6:レントゲン検査
すぐ隣の検査室で受診票を渡すと、眼鏡をかけ、神経質そうな顔つきをしたやせぎすの男性看護師が「ではそこの機械の前に立ってください」と指示してきた。
言われたとおり機械――俺の体を撮影するためのレントゲン撮影機――の前に立つと、看護師は正確な撮影のため、背後から俺の腕や腰の位置を調整してくる。
「はい、腕をもっと開いて。ひじから先を下に」
「はい」
「あごを前にしっかりのせて。あ、ひじは直角に」
「はい」
「ひざは両足とも伸ばして。あ、伸ばしきらず、軽く曲げて」
「はい」
「顔は正面に向けて。視線は遠くに投げるように。指先はそろえて」
「……はい」
「つまさきは外側に広げて。胸をもう少し張って。そうそう、そんな感じ。ああ、少し戻して」
「……はい」
「右肩が上がり過ぎています。気持ち下げて。3センチ程度。それから左ひざを少しだけ曲げて――ああ、曲げ過ぎです。少し戻して。2.5センチ程度」
「…………はい」
「ひじを直角に。右を2°内側にして下さい。胸を機械に押し付けるように、でも腰は伸ばして。そう、少し反るように。あ、また右肩が上がっています」
「…………はい」
「目は正面をみつめて。人差し指が2ミリ曲がっています。伸ばして。
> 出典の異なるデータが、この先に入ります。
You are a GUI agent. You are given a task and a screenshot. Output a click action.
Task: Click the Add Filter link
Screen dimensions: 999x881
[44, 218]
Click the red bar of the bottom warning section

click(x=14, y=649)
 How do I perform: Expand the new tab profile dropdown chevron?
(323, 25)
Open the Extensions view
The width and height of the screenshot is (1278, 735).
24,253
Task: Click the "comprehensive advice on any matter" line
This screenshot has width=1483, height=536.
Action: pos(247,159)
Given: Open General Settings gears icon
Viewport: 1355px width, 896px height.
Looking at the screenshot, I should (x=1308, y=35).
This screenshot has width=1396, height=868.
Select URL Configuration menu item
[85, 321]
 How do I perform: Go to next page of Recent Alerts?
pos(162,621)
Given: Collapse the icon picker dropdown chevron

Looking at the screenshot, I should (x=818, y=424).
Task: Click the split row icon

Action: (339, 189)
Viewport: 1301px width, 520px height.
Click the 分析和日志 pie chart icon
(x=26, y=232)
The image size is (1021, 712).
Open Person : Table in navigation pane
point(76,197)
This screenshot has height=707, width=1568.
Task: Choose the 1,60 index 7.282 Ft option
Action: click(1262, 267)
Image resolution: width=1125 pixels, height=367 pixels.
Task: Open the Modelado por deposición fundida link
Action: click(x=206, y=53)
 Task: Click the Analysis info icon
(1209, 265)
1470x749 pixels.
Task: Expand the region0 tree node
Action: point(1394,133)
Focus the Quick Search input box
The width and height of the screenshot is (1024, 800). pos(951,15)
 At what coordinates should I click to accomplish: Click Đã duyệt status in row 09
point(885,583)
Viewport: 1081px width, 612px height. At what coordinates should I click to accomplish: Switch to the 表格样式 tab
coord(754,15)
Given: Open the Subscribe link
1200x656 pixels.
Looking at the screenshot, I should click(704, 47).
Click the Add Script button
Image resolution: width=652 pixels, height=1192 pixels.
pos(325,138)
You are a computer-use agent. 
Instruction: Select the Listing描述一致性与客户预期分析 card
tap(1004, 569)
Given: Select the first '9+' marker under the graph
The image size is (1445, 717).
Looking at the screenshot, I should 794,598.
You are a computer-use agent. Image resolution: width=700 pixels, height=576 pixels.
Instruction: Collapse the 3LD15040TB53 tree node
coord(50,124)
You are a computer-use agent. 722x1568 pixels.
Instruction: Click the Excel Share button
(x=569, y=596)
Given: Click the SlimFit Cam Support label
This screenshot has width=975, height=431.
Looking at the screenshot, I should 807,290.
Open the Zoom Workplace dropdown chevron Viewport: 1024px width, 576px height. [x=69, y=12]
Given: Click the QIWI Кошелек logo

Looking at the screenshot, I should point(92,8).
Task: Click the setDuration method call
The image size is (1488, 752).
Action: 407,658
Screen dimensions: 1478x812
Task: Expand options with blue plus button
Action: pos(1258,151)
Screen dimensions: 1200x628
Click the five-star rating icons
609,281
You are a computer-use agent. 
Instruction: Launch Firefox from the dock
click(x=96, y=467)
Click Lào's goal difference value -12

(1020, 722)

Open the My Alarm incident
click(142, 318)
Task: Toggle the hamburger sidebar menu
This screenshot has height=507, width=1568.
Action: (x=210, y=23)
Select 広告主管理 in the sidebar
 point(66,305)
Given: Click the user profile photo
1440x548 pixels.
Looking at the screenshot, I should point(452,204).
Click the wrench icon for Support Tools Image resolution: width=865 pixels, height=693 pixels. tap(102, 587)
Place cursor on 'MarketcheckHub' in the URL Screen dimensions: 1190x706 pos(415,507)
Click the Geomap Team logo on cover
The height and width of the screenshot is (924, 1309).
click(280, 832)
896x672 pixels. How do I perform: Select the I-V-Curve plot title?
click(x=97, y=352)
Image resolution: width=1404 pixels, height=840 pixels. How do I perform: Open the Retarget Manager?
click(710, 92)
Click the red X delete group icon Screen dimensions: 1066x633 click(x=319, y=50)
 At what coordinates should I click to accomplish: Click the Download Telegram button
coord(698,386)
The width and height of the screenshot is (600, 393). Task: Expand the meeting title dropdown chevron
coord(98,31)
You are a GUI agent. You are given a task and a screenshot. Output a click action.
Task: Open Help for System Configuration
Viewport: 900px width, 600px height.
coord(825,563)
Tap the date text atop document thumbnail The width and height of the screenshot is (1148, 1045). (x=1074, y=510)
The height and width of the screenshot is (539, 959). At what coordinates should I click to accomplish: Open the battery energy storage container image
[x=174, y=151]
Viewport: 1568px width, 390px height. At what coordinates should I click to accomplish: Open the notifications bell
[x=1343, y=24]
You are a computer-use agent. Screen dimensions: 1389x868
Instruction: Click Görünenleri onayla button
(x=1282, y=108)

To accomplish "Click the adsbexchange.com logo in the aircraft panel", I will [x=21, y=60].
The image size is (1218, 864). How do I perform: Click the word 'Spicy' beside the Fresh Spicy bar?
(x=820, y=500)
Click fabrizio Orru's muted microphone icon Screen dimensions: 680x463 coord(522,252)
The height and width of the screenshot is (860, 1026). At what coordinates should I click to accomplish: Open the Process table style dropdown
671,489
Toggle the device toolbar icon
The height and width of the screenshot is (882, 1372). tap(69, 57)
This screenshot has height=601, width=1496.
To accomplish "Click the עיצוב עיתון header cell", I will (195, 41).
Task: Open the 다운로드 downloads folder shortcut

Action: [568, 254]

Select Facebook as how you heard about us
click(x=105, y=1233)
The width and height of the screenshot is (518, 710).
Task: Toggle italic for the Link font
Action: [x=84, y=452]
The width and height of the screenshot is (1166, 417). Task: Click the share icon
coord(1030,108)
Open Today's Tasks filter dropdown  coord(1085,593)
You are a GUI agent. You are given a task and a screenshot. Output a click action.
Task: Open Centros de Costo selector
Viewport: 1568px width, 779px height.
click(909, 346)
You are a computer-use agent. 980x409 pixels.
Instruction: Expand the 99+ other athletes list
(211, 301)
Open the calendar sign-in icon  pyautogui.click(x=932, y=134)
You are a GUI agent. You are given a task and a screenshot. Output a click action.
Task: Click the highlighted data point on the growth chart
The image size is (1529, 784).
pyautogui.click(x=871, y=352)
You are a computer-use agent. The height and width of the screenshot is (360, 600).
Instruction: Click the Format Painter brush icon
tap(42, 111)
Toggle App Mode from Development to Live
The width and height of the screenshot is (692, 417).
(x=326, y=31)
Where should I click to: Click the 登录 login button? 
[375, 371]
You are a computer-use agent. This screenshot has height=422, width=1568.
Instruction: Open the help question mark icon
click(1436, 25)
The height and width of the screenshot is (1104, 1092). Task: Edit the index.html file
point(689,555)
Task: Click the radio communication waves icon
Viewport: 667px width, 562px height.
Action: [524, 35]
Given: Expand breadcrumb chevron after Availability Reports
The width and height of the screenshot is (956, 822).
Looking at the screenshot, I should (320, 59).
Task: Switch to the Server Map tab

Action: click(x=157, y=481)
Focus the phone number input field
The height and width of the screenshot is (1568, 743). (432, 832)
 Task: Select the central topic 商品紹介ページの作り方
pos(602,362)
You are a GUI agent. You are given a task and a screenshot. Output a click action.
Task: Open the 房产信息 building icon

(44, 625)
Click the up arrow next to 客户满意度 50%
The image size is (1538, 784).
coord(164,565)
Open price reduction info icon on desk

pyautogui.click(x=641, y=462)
首が横に1°左に傾いていますので、まっすぐに。足指はぴったり32°の方向にむけて下さい」
「………………はい」
「右の眉を2ミリほど下げて。口元も力を抜いてください。では大きく息を吸って――ああ、左肩が下がった。わずかに上げて。胸も少し反ってしまったので、2.2センチ機械に近づけて下さい。あ、胃を1センチほどふくらませて。心拍数を1分につき2拍減らして。十二指腸を」
「すみません」
俺はガチガチに固められた体勢を全てほどきながら、後ろの看護師をふり返った。
「……無理です」
俺の言葉に、看護師は驚いた顔で答えた。
「なんと、そのくらいのことができないのですか! これではX線検査は――」
「いや、条件が厳し過ぎるでしょ。胃を動かすとか、心拍数を減らすとか、ふつう無理だし」
「そんなバカな……。こ、これで僕が今日撮影できたレントゲンは0枚だ。どうしてこんなことに……みんな、どうして理想のX線撮影に応じてくれないんだ……!」
理想が高すぎるんじゃないでしょうか……。
俺は頭を抱える男性看護師を前に、心が折れるのを通り越して途方にくれていた。
「あの……もういいでしょうか。次の検査に進みたいんですけど」
「こ、このままでは――X線検査を終えるまでは次の検査に進めませんので……み、宮内さんには胃のX線検査を受けて頂きます!」
つまり、いままでの受診者はみんな胃のX線検査になったってことだな……。
「胃部レントゲン検査は、すぐ隣の部屋です。どうぞお進みください……」
彼は無念そうに、次の検査室である隣の部屋を指さした。
さっき腹囲検査をした、隣の部屋を。